I'm not against multi-tasking; sometimes multi-tasking is what saves a really dreary day from mind-numbing boredom ... but it's really freeing to do just the thing that one is doing, and nothing else. That sense of impatience, of wishing one were elsewhere, disappears.

:::

I got to go and dance for a few hours last night. My youngest three siblings have a band called Kidstreet, and they were opening for another Canadian band called Shout Out Out Out Out at a local club. We got us some babysitting, and I put on dancing shoes and sparkly eye shadow (couldn't waste the stuff I bought for Halloween), and off we went, ready for a good time. It was so fun. Dancing itself was wonderful. Seeing my brothers and sister get the crowd happy and excited was wonderful. Being out without children was wonderful. I would love to take my kids to see their uncles and aunt play sometime, too (well, the older ones, anyway). My brother Karl is teaching AppleApple drums and Albus guitar, and he's also doing a lot of musical education: giving them ear training so that they can pick out the different instruments and parts of a song, and also having them listen to some real cool music. I would love for my kids to come to experience music as something they love and have opinions about, but also as something that they can play and make themselves. Music is so easily shared. And music can make those "living in the moment" moments absolutely effortless.

Tuesday, November 2, 2010

Thought of the Day

It's a blessing, not a burden, to be this busy.

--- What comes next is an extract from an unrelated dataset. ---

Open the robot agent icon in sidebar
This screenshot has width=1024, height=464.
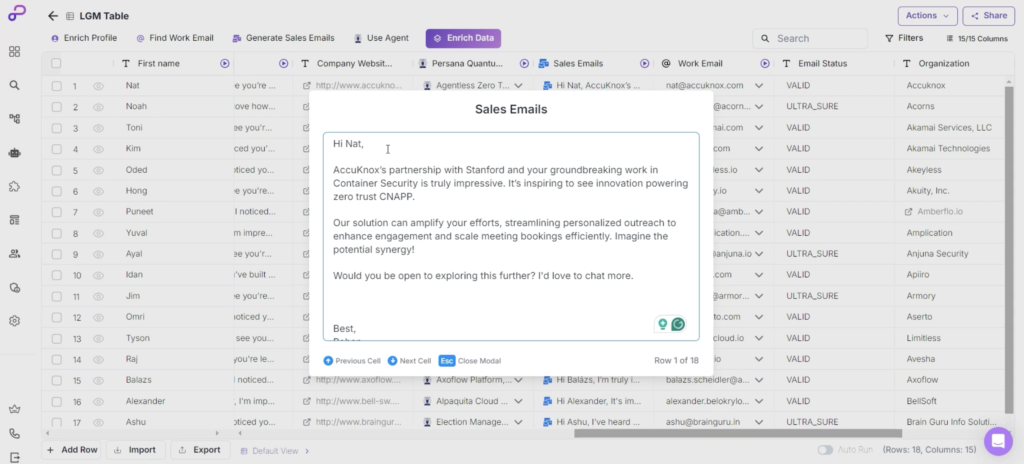pos(14,153)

Yes, I sometimes feel overwhelmed. Yes, my life is written out in point form in advance. No, I don't always feel like doing what I've planned for myself. But it's amazing what can be squeezed into one day, what can fit.

Today, for example: breakfast, big kids out the door, swim lessons with little kids, home to start laundry, walk to a friend's house, play, home for lunch, prepare supper, listen to podcast on CBC radio on beauty ("beauty will save the world"), plan via email a talk I'm preparing to give on Sunday about being a "Mennonite" writer (quotation marks necessary?), walk to school to get kids, bring friends home, trade off parenting duties with Kev, walk briskly to yoga, 90-minute yoga class, walk briskly home, blissed out and thinking semi-deep thoughts, eat leftovers, listen to kids play drums and guitar, tag-team the dishes with Kev, head out with sibs for a drink, walk briskly home, chat with Kev before trading off as on-call parent, watch video of beautiful youngest singing along to the Cranberries, plan tomorrow's crock-pot supper, write blog. There's still time for a small snack before bed.

Taken from the radio program (Tapestry): when you embrace beauty--the beautiful, the moment of grace--you accept that it will pass, that you can't keep it. What is beauty? Goodness, kindness, compassion, acts of selfless impulsive grace.